Follow-up on #616. (#632)

tobiasraabe · web-flow · commit ba055a677977 · 2024-07-19T23:20:00.000+02:00
diff --git a/docs/source/changes.md b/docs/source/changes.md
@@ -5,9 +5,9 @@ chronological order. Releases follow [semantic versioning](https://semver.org/)
 releases are available on [PyPI](https://pypi.org/project/pytask) and
 [Anaconda.org](https://anaconda.org/conda-forge/pytask).
 
-## 0.5.1 - 2024-xx-xx
+## 0.5.1 - 2024-07-19
 
-- {pull}`616` redesigns the guide on "Scaling Tasks".
+- {pull}`616` and {pull}`632` redesign the guide on "Scaling Tasks".
 - {pull}`617` fixes an interaction with provisional nodes and `@mark.persist`.
 - {pull}`618` ensures that `root_dir` of `DirectoryNode` is created before the task is
   executed.
diff --git a/docs/source/how_to_guides/bp_complex_task_repetitions.md b/docs/source/how_to_guides/bp_complex_task_repetitions.md
@@ -32,27 +32,35 @@ are growing over time and you run into these problems.
 ## Solution
 
 The main idea for the solution is quickly explained. We will, first, formalize
-dimensions into objects and, secondly, combine them in one object such that we only have
-to iterate over instances of this object in a single loop.
-
-We will start by defining the dimensions using {class}`~typing.NamedTuple` or
+dimensions into objects using {class}`~typing.NamedTuple` or
 {func}`~dataclasses.dataclass`.
 
-Then, we will define the object that holds both pieces of information together and for
-the lack of a better name, we will call it an experiment.
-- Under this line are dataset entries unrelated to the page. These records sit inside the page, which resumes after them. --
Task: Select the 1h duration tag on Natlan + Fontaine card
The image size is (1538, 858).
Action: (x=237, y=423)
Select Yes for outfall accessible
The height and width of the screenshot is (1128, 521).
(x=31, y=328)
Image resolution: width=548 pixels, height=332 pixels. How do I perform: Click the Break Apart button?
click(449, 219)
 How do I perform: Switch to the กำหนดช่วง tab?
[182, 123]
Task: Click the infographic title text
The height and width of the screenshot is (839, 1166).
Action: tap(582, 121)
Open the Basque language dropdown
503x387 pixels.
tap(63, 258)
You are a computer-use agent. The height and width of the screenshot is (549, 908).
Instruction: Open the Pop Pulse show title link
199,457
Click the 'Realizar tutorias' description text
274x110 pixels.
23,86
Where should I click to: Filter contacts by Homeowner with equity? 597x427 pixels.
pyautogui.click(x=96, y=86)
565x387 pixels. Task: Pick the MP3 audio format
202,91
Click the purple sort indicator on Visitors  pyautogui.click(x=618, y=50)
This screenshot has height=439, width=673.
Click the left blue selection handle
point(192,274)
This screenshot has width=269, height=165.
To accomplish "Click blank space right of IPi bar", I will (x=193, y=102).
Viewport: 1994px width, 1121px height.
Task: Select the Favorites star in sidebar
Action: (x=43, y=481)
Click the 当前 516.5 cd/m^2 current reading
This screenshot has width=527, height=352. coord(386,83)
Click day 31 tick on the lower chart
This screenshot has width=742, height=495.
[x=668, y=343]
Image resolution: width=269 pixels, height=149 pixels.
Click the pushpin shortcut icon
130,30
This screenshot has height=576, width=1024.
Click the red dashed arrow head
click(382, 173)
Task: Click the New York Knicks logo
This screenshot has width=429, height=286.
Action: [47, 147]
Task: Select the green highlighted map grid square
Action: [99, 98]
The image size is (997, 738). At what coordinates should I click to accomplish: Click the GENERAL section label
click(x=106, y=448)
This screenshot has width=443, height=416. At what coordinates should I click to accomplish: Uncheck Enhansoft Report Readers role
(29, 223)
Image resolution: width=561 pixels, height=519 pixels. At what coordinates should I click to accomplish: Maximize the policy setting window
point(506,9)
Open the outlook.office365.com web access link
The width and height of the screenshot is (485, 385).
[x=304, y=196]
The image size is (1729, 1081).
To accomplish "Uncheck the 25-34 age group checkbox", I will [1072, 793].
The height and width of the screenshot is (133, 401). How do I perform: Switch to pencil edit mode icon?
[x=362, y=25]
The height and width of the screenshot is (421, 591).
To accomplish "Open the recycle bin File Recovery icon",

+Secondly, we will combine dimensions in multi-dimensional objects such that we only have
+to iterate over instances of this object in a single loop. Here and for the lack of a
+better name, we will call the object an experiment.
+
+Lastly, we will also use the {class}`~pytask.DataCatalog` to not be bothered with
+defining paths.
 
-```{literalinclude} ../../../docs_src/how_to_guides/bp_complex_task_repetitions/experiment.py
+```{seealso}
+If you have not learned about the {class}`~pytask.DataCatalog` yet, start with the
+{doc}`tutorial <../tutorials/using_a_data_catalog>` and continue with the
+{doc}`how-to guide <the_data_catalog>`.
+```
+
+```{literalinclude} ../../../docs_src/how_to_guides/bp_complex_task_repetitions/config.py
 ---
 caption: config.py
 ---
 ```
 
 There are some things to be said.
 
-- The names on each dimension need to be unique and ensure that by combining them for
-  the name of the experiment, we get a unique and descriptive id.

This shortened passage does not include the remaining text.